[Records excerpted from a collection]
........
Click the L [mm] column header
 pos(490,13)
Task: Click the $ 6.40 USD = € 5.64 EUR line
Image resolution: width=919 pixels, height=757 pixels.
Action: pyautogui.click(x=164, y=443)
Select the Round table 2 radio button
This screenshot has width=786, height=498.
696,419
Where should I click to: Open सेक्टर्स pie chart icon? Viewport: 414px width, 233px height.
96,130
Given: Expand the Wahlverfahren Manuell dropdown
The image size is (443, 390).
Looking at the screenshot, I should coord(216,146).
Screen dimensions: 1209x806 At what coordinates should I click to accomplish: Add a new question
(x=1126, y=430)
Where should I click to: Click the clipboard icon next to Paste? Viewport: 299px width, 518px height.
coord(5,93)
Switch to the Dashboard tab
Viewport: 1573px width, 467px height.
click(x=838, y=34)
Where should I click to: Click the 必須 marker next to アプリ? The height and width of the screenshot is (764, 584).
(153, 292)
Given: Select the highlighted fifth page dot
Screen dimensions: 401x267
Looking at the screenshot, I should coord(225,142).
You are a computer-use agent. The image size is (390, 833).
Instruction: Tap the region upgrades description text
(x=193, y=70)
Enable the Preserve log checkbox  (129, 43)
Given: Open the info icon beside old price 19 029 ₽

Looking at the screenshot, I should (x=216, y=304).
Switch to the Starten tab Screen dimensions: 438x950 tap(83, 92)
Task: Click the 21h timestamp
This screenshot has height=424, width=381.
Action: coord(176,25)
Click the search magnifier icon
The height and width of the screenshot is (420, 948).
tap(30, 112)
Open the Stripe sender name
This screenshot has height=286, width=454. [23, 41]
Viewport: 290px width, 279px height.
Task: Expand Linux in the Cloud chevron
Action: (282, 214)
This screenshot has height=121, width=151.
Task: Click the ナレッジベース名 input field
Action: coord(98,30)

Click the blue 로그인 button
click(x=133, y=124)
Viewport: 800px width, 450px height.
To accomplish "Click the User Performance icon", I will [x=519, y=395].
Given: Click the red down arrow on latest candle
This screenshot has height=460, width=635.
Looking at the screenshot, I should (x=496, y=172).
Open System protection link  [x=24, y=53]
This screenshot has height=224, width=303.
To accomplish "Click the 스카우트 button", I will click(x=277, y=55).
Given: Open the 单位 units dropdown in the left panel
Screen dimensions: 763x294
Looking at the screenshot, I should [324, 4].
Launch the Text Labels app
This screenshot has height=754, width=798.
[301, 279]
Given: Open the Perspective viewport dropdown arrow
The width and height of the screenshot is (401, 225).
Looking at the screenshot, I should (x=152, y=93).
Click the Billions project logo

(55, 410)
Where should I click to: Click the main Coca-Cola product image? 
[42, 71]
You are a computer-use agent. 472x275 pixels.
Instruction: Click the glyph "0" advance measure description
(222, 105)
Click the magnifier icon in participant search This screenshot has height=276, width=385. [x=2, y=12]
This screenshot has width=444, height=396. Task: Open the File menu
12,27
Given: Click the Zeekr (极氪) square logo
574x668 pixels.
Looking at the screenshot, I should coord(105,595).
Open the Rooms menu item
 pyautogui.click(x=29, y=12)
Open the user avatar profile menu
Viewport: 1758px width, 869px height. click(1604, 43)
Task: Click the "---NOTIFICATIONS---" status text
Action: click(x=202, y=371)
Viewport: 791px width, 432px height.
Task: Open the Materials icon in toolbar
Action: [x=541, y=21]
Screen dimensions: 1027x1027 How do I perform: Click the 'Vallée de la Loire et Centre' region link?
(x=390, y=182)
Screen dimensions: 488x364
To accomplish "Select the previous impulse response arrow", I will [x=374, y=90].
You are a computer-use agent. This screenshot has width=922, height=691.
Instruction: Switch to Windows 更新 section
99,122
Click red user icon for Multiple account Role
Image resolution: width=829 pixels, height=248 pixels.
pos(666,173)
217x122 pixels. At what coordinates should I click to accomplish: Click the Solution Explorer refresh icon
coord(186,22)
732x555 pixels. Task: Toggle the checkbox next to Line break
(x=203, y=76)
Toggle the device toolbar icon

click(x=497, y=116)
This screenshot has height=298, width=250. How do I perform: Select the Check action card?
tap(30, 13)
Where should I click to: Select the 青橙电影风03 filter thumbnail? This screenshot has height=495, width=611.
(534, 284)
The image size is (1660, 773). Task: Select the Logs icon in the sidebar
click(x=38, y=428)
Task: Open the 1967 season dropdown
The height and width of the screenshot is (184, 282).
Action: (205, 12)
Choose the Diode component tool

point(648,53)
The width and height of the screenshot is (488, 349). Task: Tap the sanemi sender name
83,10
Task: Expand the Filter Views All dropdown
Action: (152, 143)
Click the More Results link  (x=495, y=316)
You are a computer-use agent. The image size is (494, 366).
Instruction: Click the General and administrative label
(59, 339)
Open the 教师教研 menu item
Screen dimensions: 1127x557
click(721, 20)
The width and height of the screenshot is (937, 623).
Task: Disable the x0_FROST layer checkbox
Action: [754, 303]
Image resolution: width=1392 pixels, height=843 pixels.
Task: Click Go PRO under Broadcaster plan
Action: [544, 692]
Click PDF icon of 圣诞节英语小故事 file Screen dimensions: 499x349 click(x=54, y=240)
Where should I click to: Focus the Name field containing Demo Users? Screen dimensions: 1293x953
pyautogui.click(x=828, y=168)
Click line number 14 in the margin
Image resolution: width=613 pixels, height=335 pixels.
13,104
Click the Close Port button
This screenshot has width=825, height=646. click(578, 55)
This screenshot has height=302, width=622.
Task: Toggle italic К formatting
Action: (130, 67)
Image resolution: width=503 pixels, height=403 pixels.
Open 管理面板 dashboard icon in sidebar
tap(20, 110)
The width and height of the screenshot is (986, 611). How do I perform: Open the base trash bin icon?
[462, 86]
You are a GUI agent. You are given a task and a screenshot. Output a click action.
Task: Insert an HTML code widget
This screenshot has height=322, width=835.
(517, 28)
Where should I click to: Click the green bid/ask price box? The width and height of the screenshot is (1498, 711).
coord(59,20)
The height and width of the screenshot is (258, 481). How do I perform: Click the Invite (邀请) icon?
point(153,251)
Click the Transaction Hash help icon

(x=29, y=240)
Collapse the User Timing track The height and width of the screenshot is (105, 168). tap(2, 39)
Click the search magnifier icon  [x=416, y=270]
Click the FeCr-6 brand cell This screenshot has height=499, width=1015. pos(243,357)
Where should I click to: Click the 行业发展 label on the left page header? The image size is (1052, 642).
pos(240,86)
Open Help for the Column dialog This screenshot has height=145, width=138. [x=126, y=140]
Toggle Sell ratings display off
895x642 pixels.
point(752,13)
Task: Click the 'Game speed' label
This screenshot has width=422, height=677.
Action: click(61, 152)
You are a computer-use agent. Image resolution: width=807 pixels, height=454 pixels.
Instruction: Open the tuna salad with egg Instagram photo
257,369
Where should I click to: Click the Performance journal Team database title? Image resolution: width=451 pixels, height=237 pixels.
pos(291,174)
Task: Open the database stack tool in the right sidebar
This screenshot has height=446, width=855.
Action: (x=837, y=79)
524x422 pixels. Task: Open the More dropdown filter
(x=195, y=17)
........
### TASK DESCRIPTION
One number makes up the answer: the number of lines among the entries that include the word "magnifier".

### TASK ANSWER
3